The line containing "This screenshot has height=329, width=361." marks the start of the required copy, which runs to the final line of the entries; return those lines exactly, without any pictures.

..............................

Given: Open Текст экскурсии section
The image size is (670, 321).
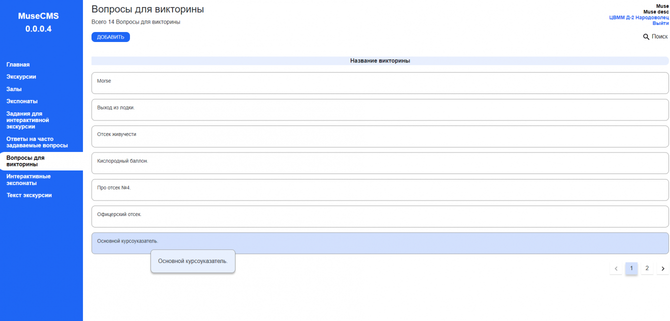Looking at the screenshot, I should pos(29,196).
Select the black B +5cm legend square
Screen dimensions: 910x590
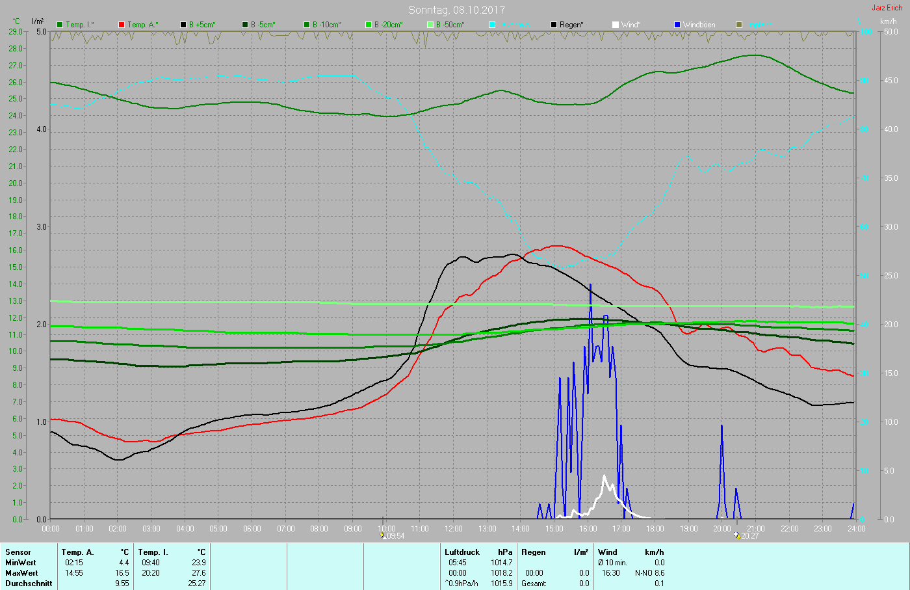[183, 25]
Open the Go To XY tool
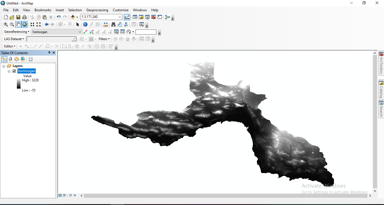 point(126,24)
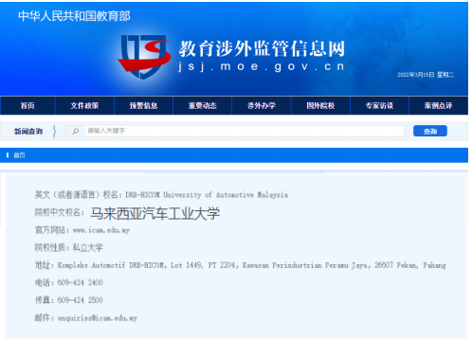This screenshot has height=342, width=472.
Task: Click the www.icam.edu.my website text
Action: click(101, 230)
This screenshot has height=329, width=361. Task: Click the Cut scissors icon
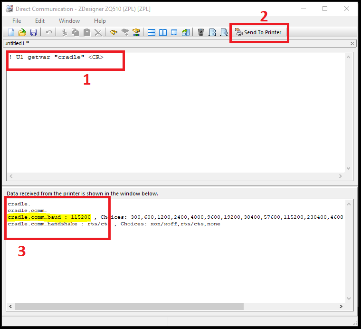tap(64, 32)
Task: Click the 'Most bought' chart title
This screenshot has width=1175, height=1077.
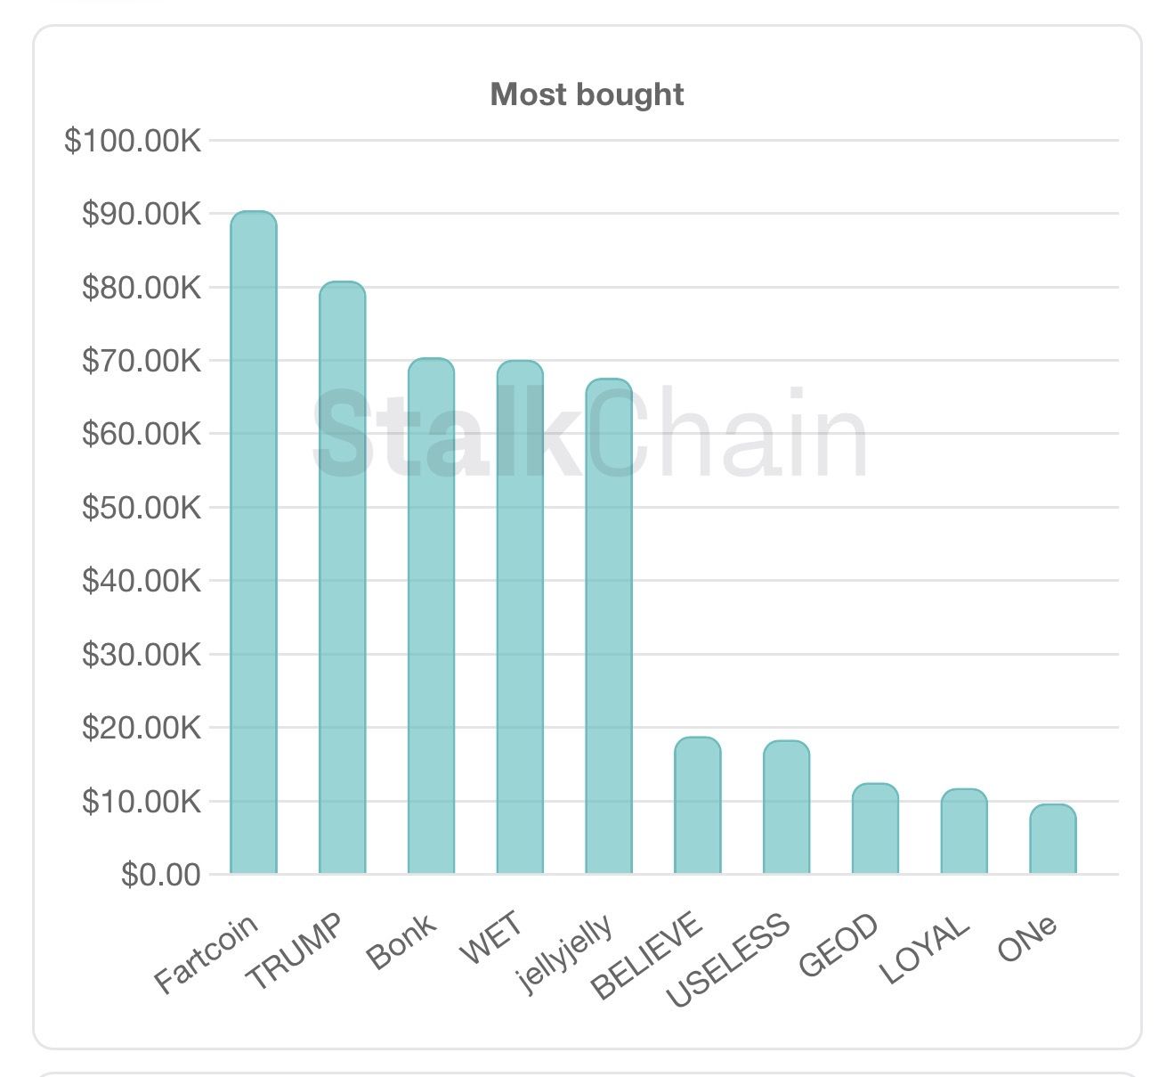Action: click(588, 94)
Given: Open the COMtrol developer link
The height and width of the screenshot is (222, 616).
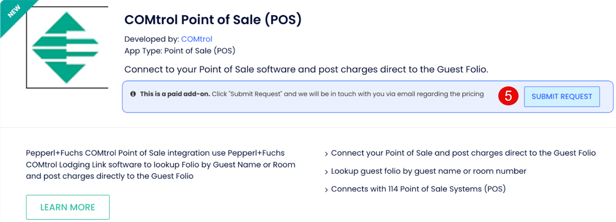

..............................

Solution for this exercise:
This screenshot has height=329, width=361. Task: Click the Cut scissors icon
tap(64, 32)
Task: Click the 'Most bought' chart title
This screenshot has width=1175, height=1077.
Action: click(588, 94)
Given: Open the COMtrol developer link
The height and width of the screenshot is (222, 616).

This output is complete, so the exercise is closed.